A White House decision to punt a pivotal energy and climate meeting slated for this morning has supporters of a global warming bill concerned that it could be even tougher to clear legislation this year.
"As if we had a week to burn," said David Hamilton, director of the Sierra Club's global warming program.
President Obama was scheduled to meet with a bipartisan group of senators this morning to hash out a summer floor strategy on energy and climate, but his schedule was changed after the White House summoned Gen. Stanley McChrystal -- the top military commander in Afghanistan -- to Washington over a Rolling Stone magazine interview in which he and his staff criticized the administration.
The White House is trying to get the meeting rescheduled for early next week, spokesman Ben LaBolt said today, but he did not confirm a specific date.
Environmentalists say the delay does not reflect a lack of commitment by the president, but it could harm prospects for finishing a climate bill this year.
"It is a big job, and we're already very much behind schedule," Hamilton said. "The longer it takes to get into the guts of this, the harder it's going to be to get it done."
Clean Air Watch President Frank O'Donnell said, "Obviously, it doesn't advance the cause. ... The clock is ticking. We all know that."
Senate Democrats have signaled that they need presidential leadership before they can move forward in a compressed legislative schedule. Senate Majority Leader Harry Reid (D-Nev.) said yesterday that his strategy for passing legislation will depend heavily on how much political capital Obama is willing to invest in the effort (E&ENews PM, June 22).
Still, Obama and his staff have insisted that the White House is committed to getting a comprehensive bill across the finish line this year. "The Senate has an opportunity before the August recess and the elections to stand up and move forward on something that could have enormous, positive consequences for generations to come," Obama said yesterday after meeting with his Cabinet.
Daniel Weiss, director of climate strategy at the Center for American Progress, said there is a "plus side" to the delay, because it will offer more time for Democrats to strategize prior to their meeting with the president. Senate Democrats are scheduled to hold another caucus on the issue tomorrow.
"I think the White House is doing a lot behind the scenes outside of the meeting that had been planned for today, so I don't think it'll delay things," said Environment America's federal global warming program director, Nathan Willcox.
But Eric Ueland, who served as chief of staff to former Senate Majority Leader Bill Frist (R-Tenn.), suspects that the White House was trying to buy some time.
He said that adjusting the president's schedule to accommodate the meeting with McChrystal is a "convenient explanation, but the reality is that when it comes to the Senate chess game, nobody has been able to credibly put together an approach about how a climate change bill is coming to the floor in the Senate in July as of yet."
"My guess is, from their perspective, giving it another week, seeing what additional conversations might yield makes good sense to them," Ueland said.

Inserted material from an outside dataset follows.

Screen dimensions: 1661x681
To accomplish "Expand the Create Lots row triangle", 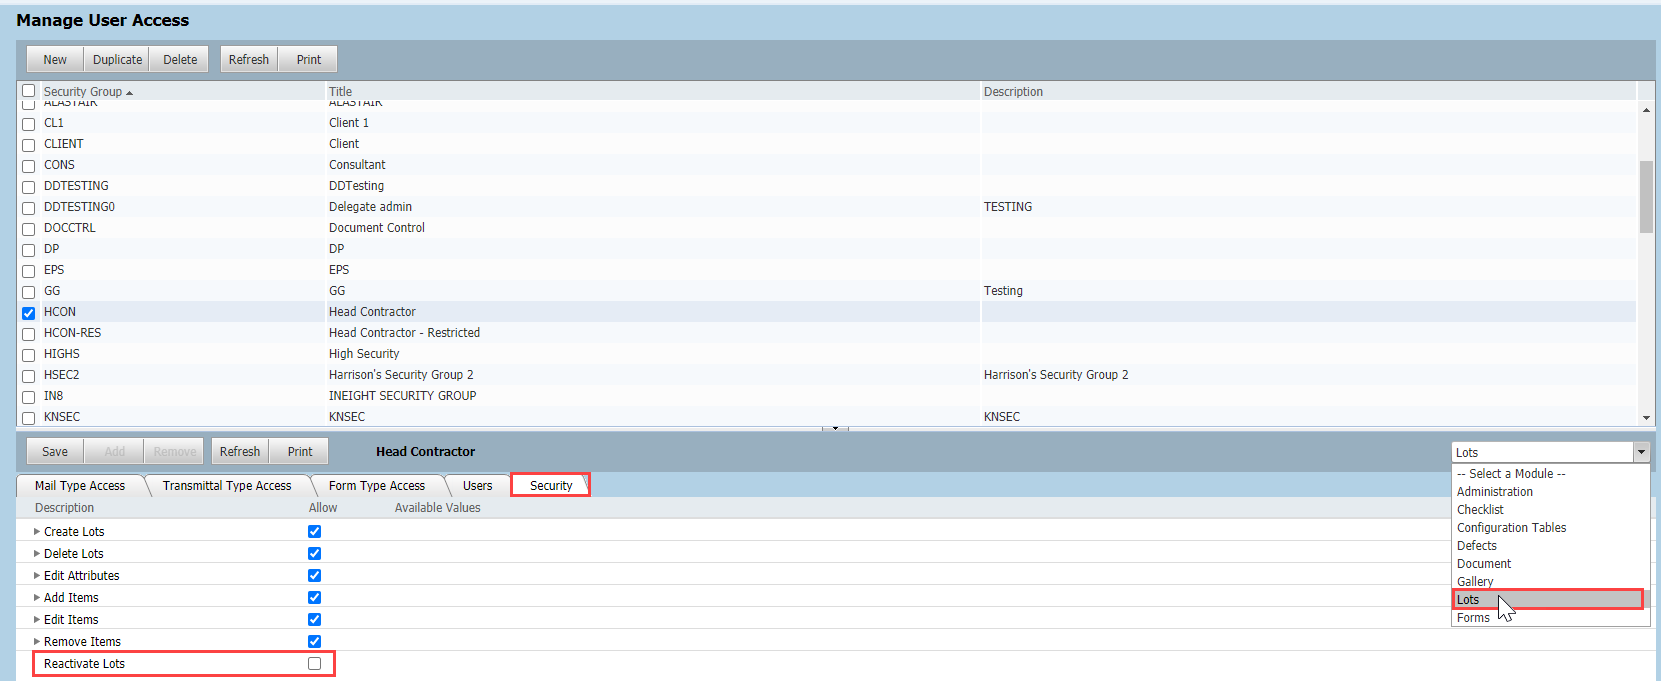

Parts of Obama's schedule were not changed today amid the dust-up over McChrystal, including the president's plans to attend a meeting this afternoon with the first lady on the President's Council on Physical Fitness and Sports.
But Weiss said that does not reflect on the president's priorities on energy and climate. That is a priority of the first lady, Weiss said, and "any married man will tell you that you try to always do what your wife says."
Senators who were expected to attend the meeting today were Democrats Reid, John Kerry of Massachusetts, Jeff Bingaman of New Mexico, Barbara Boxer of California, Sherrod Brown of Ohio, Debbie Stabenow of Michigan, Maria Cantwell of Washington, Jay Rockefeller of West Virginia and Tom Carper of Delware. Sen. Joe Lieberman (I-Conn.) was also invited.
Republicans who were invited include Sens. Susan Collins of Maine, Lindsey Graham of South Carolina, Lisa Murkowski of Alaska, Judd Gregg of New Hampshire and Richard Lugar of Indiana.